LAS VEGAS (KLAS) — Hyperloop One, a company that made a splash two years ago in Southern Nevada with a demonstration of futuristic transportation technology, has shifted its focus to moving freight.

It’s a new direction, and not the company’s only change in recent months.

Hyperloop One filed a notice with the state on Thursday that it is laying off six employees at its Moapa operations just northeast of Las Vegas. It’s the second layoff this year at the site.

In November 2020, Hyperloop One put two employees in a full-scale vacuum tube and sent them on a 1/3-mile run that reached 107 mph. Company officials told the New York Times it was the “first new form of mass transportation in over 100 years,” according to an article published in September. Now, the executive who said that is gone.

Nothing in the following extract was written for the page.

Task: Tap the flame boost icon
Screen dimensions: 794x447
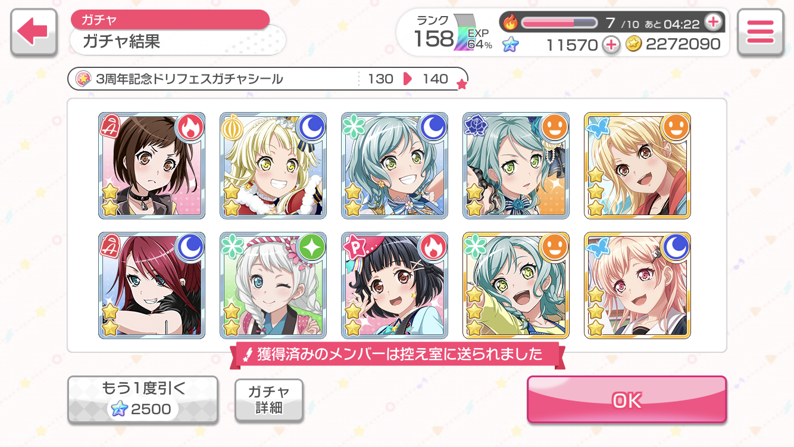Action: (511, 23)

Over the two years since the demonstration, the company became Virgin Hyperloop as expectations grew that people would travel in capsules through a network of tubes.

On July 11, 2021, Virgin founder Richard Branson went to outer space.

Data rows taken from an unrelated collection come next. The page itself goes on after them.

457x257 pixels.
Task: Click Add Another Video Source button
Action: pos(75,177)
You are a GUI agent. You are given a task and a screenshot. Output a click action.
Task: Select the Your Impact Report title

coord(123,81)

In January 2022, Virgin Hyperloop fired 100 people, according to the Times — Nevada’s employment website shows 26 people were laid off here. The total number of people working in Nevada has not been disclosed. The company — now Hyperloop One again — is based in Los Angeles.

Virgin has now been stripped from the company’s name, and the website is going through changes: “It’s a new day at Hyperloop One. Our new website is coming soon.”

The test facility remains, and the new focus on freight comes as a threatened strike puts railroads on everyone’s mind. If the technology isn’t right for passenger transport, there’s certainly an opportunity for a more industrial venture. Trucking and shipping goods became a major problem during the pandemic as people left jobs and fuel prices steadily increased — and then skyrocketed when Russia invaded Ukraine.

The site of the Hyperloop One Test and Safety Site, just off U.S. 93 in the Apex industrial park, was previously the site of Faraday Future, an electric car maker that pulled out after reaching a deal that included $335 million in incentives from the state to locate here.